Fig. 5.7, (A) The triangle of Koch, the region of the compact atrioventricular node (AVN, yellow), is bounded by the tendon of Todaro (ToT), septal leaflet of tricuspid valve (TV), and ostium of the coronary sinus (CS). The proposed region of right-sided fast-pathway and slow-pathway extensions of the AVN is shown in blue and pink, respectively. The AVN continues as the His-bundle, which penetrates the central fibrous body (CB) at the superior apex of the triangle. (B) Corresponding right anterior oblique view shows the imaginary area of triangle of Koch, bounded by CS ostium at the proximal CS catheter and the His-bundle at the apex where the His catheter is placed.

Clinical Correlation . The inferior AV nodal extension or the slow pathway lies inferiorly in the triangle of Koch and is frequently targeted by ablation in this region at next to the CS ostium for the treatment of AV nodal reentry tachycardia and a nodofascicular accessory pathway. To reduce risk of AV block, caution should be exercised when mapping or ablating near the fast pathway, which is behind (posterior and to the right of) the tendon of Todaro and possibly also on the left atrial septum ( Fig. 5.8 ).

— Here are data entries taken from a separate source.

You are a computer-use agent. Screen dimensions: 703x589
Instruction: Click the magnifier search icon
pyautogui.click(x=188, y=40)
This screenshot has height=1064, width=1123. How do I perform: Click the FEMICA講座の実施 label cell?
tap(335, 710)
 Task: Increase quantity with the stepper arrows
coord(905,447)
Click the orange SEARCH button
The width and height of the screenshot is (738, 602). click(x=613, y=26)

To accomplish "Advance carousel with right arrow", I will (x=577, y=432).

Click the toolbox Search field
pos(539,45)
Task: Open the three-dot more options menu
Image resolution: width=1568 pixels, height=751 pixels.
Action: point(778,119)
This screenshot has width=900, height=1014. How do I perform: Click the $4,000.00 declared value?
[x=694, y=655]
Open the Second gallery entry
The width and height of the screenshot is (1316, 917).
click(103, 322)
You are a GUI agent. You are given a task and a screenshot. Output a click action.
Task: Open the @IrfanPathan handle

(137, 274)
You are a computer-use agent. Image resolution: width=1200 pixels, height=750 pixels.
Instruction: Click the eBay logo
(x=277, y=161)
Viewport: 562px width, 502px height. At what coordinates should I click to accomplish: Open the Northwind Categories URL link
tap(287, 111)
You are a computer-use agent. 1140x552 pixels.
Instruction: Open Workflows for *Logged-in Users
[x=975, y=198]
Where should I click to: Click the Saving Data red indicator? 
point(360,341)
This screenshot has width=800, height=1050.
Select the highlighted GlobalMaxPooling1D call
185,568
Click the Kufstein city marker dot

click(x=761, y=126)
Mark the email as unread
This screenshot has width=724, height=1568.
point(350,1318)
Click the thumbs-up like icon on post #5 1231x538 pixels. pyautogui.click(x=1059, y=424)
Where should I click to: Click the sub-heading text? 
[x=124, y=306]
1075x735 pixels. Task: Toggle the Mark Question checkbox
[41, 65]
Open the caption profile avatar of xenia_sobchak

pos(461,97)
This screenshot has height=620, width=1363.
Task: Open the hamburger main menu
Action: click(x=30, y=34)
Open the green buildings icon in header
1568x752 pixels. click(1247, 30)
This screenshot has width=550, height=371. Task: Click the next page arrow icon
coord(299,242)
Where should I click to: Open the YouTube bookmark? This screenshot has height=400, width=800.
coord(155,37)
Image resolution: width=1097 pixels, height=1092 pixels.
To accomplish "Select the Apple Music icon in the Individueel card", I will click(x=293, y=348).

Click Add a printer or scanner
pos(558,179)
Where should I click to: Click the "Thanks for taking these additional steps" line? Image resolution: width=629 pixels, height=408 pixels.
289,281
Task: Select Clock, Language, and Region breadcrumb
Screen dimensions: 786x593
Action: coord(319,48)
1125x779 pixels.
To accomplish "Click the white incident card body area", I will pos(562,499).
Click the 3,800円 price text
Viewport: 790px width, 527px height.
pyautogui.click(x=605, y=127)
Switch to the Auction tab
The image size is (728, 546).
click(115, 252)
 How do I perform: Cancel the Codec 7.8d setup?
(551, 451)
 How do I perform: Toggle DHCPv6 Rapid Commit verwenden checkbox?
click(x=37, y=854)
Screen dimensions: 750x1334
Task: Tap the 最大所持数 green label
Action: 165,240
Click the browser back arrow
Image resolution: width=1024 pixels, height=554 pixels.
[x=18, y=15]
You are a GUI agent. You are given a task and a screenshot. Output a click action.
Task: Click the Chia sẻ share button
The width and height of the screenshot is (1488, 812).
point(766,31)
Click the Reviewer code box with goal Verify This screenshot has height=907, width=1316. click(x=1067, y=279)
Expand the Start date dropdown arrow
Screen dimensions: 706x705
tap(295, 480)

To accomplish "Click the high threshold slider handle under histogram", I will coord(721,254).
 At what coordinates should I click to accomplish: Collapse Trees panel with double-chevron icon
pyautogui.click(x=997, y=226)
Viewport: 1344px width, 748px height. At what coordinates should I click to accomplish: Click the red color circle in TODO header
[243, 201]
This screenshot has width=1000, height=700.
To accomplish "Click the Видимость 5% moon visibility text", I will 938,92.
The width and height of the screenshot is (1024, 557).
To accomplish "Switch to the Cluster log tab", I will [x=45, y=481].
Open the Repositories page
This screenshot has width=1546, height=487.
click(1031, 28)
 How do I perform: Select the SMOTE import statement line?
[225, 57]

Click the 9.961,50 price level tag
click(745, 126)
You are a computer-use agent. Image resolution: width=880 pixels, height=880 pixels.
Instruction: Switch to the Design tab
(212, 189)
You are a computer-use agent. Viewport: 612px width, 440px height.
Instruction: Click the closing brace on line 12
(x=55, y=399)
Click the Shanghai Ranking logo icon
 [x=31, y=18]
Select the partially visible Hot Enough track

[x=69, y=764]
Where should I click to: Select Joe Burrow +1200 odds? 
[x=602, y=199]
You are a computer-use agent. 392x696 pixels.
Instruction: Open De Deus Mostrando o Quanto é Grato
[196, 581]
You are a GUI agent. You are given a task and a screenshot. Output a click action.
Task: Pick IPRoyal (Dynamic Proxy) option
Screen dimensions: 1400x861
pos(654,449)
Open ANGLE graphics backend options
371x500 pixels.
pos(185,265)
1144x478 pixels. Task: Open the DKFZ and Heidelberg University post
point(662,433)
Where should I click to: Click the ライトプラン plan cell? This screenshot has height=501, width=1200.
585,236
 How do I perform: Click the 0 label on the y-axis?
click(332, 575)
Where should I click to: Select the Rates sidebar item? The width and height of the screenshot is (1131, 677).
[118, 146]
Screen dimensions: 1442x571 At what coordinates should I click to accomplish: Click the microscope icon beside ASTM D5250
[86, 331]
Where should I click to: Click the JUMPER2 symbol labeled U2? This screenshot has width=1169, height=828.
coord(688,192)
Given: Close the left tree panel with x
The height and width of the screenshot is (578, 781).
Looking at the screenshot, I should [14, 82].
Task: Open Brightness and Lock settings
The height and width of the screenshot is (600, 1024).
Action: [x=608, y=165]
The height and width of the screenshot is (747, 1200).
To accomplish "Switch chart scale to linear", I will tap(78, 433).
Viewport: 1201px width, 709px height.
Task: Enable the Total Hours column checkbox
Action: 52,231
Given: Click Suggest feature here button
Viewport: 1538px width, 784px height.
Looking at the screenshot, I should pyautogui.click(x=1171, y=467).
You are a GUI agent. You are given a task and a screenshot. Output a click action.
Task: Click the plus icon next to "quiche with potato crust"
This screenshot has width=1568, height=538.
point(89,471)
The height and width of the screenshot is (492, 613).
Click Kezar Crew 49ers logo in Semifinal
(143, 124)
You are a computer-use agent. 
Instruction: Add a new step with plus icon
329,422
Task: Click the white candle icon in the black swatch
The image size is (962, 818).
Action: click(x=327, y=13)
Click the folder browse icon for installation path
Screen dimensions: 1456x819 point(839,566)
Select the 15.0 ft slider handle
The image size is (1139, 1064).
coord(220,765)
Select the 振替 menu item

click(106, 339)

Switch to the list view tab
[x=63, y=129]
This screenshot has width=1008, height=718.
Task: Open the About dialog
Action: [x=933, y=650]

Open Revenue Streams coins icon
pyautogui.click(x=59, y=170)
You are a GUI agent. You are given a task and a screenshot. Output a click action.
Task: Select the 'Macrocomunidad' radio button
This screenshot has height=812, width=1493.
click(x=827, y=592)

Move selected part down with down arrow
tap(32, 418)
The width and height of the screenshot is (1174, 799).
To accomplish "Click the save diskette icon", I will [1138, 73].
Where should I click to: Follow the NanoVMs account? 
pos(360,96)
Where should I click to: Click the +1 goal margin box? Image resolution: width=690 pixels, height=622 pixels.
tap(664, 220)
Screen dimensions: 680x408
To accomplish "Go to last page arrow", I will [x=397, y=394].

Fig. 5.8, (A and B) Right anterior oblique (RAO) and left anterior oblique (LAO) fluoroscopic projections show ablation catheter (Abl) placed at the slow-pathway region on the right atrial septal site, anterior to the coronary sinus ostium. It is a midline structure below the location of the His. (C and D) The location of the fast-pathway extension is higher and slightly posterior to the slow-pathway demonstrated on the RAO view. Because the fast-pathway is behind the tendon of Todaro, it is on a true septum, which is medial to the location of the His demonstrated on the LAO view.